CM: Are regional elected assemblies and directly elected mayors mutually exclusive in practical terms?

RL: No. Let’s go back to the two questions of which powers should be exercised at which level, and how those powers should be exercised at any particular level. It would be perfectly possible to have elected regional assemblies to deal with regional issues and directly elected mayors to deal with local issues.  The two proposals are attempting to deal with different perceived problems. The difficulty with the proposal for directly elected mayors is that, in my view, it does not address the problem of over-centralisation in this country. I think that a major reason for public uninterest in politics is not because politics is not personalised enough but because it is too distant.
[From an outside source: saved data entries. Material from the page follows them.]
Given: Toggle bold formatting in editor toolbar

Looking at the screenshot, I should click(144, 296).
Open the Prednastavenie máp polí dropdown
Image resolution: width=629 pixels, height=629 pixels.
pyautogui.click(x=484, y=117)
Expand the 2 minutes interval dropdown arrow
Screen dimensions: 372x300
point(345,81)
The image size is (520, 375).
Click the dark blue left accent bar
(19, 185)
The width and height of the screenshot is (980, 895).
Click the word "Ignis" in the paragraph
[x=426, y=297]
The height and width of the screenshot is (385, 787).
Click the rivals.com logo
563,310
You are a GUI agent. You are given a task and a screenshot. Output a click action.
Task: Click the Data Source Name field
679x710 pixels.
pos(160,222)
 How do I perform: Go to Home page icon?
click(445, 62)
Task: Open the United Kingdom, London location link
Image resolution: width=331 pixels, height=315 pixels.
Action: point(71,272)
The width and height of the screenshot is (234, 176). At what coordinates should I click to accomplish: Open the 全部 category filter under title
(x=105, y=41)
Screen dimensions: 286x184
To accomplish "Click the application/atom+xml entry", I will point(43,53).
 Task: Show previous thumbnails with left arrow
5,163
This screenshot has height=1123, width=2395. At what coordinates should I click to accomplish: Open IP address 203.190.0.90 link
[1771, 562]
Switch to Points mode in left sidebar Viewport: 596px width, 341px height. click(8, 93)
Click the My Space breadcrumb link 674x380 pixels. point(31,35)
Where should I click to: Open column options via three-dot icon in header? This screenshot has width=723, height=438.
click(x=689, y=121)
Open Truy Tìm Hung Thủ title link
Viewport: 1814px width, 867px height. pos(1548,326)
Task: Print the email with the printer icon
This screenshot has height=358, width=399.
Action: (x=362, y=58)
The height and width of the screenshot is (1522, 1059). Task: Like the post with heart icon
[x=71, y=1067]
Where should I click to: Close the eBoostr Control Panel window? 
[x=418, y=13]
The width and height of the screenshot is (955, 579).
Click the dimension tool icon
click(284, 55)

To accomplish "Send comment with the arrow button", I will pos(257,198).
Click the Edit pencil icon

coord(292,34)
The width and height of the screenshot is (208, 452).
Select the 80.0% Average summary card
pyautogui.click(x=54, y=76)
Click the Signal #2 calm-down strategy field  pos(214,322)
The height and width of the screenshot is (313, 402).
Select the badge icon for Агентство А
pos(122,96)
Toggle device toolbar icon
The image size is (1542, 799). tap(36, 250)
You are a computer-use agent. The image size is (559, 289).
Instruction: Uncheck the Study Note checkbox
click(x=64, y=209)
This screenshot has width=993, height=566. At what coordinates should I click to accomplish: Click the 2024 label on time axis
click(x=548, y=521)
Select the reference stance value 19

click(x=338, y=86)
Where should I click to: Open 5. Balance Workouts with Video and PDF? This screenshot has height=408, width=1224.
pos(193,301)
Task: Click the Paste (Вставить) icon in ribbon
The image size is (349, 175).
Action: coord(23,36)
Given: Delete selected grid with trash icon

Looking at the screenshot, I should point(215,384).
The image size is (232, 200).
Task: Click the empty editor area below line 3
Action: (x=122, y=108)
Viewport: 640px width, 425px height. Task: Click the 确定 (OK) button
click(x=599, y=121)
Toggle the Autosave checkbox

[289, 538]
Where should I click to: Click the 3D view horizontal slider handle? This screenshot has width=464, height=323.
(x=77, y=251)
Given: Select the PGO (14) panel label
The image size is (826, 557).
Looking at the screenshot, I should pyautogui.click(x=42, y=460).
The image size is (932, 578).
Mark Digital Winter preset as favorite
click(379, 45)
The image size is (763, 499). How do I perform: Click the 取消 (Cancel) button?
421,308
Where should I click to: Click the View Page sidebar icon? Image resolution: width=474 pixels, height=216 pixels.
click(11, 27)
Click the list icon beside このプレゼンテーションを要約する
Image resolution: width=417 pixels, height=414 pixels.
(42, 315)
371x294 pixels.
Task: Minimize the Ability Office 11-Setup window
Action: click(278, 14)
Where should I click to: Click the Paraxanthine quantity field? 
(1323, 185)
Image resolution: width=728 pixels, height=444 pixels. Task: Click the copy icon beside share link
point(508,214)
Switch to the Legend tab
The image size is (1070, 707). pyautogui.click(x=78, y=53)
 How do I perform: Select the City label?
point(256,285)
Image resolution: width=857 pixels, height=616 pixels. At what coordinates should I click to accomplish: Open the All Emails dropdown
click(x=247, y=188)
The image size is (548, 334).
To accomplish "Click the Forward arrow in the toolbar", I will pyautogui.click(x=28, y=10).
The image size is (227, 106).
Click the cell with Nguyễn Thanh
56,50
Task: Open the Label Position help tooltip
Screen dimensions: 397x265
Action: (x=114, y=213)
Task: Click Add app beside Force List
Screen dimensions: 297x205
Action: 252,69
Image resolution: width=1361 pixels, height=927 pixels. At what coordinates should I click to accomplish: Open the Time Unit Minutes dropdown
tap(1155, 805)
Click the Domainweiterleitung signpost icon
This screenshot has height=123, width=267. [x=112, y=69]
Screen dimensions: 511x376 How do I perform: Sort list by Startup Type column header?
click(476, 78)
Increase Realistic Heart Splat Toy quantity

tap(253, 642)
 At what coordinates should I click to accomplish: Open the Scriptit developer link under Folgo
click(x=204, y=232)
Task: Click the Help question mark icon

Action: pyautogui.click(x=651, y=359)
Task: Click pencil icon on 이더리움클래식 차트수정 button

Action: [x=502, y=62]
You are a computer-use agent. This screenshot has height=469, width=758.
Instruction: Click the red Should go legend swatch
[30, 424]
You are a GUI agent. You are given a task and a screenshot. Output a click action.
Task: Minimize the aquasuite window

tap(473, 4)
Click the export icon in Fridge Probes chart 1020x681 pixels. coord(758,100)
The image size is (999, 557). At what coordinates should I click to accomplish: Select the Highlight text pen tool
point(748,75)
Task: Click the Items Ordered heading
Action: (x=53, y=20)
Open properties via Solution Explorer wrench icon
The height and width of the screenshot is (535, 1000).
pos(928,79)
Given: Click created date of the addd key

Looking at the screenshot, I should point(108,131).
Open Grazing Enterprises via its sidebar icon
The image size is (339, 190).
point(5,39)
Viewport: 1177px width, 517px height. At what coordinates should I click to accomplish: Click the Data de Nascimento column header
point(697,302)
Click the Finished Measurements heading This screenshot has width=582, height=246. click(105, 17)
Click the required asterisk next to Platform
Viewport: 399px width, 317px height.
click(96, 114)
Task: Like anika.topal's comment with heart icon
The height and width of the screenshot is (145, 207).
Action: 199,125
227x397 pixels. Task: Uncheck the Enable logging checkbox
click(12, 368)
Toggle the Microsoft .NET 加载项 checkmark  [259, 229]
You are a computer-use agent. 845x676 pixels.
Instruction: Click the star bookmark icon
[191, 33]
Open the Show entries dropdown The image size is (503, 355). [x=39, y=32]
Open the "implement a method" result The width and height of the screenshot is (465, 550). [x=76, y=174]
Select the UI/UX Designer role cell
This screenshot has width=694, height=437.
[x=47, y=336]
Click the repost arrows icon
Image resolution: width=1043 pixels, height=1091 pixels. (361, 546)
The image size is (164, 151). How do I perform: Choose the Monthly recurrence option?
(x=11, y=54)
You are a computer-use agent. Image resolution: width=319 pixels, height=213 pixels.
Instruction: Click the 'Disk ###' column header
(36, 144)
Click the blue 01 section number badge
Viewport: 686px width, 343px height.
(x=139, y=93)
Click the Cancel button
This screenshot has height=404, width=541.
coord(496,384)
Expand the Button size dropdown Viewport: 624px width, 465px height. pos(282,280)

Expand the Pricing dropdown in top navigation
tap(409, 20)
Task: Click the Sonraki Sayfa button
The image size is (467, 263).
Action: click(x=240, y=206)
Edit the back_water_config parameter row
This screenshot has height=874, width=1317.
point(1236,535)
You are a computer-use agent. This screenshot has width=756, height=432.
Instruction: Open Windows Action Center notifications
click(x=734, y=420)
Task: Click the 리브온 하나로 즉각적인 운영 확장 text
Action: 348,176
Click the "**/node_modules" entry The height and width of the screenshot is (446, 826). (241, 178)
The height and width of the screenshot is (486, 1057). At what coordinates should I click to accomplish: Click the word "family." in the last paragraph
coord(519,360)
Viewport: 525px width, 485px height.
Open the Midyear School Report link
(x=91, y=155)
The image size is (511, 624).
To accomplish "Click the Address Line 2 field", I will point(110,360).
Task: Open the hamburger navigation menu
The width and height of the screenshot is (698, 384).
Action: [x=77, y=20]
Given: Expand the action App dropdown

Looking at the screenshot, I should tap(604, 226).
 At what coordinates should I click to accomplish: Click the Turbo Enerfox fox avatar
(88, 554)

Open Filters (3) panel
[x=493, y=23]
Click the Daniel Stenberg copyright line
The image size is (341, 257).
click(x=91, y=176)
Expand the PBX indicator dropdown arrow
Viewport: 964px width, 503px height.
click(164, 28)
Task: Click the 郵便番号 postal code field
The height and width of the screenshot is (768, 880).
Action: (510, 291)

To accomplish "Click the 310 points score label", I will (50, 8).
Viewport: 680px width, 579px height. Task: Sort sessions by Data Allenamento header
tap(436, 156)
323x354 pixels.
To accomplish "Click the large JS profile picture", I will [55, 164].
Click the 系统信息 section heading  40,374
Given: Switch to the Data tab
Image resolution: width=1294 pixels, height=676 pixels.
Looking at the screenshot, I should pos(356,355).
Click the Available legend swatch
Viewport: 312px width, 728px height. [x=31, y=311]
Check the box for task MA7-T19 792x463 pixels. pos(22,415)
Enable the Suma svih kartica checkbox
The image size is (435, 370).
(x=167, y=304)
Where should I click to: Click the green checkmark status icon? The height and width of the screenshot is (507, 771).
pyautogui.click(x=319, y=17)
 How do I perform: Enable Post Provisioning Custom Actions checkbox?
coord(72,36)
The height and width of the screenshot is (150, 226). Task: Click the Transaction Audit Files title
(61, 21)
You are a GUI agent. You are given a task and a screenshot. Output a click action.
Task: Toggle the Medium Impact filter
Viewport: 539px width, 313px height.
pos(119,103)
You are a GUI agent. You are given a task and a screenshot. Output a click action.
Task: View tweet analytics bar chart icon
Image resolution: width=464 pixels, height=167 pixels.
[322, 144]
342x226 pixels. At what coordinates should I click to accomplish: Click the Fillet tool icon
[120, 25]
Personalised national politics is not as relevant as local politics. If local politics were actually able to take the crucial local decisions, the relative attractiveness of mayors or committee-based local executives would become unimportant. Look at London. We have a mayor now, but he doesn’t have the powers necessary to make a difference to London life.

Because the case for regional government addresses the level at which political accountability lies – regionally, rather than via a civil servant’s boss in Whitehall – I think it is a rather more interesting proposal and much more likely to revitalise our democratic and political life. Maybe mayors can help too, but on a much smaller scale.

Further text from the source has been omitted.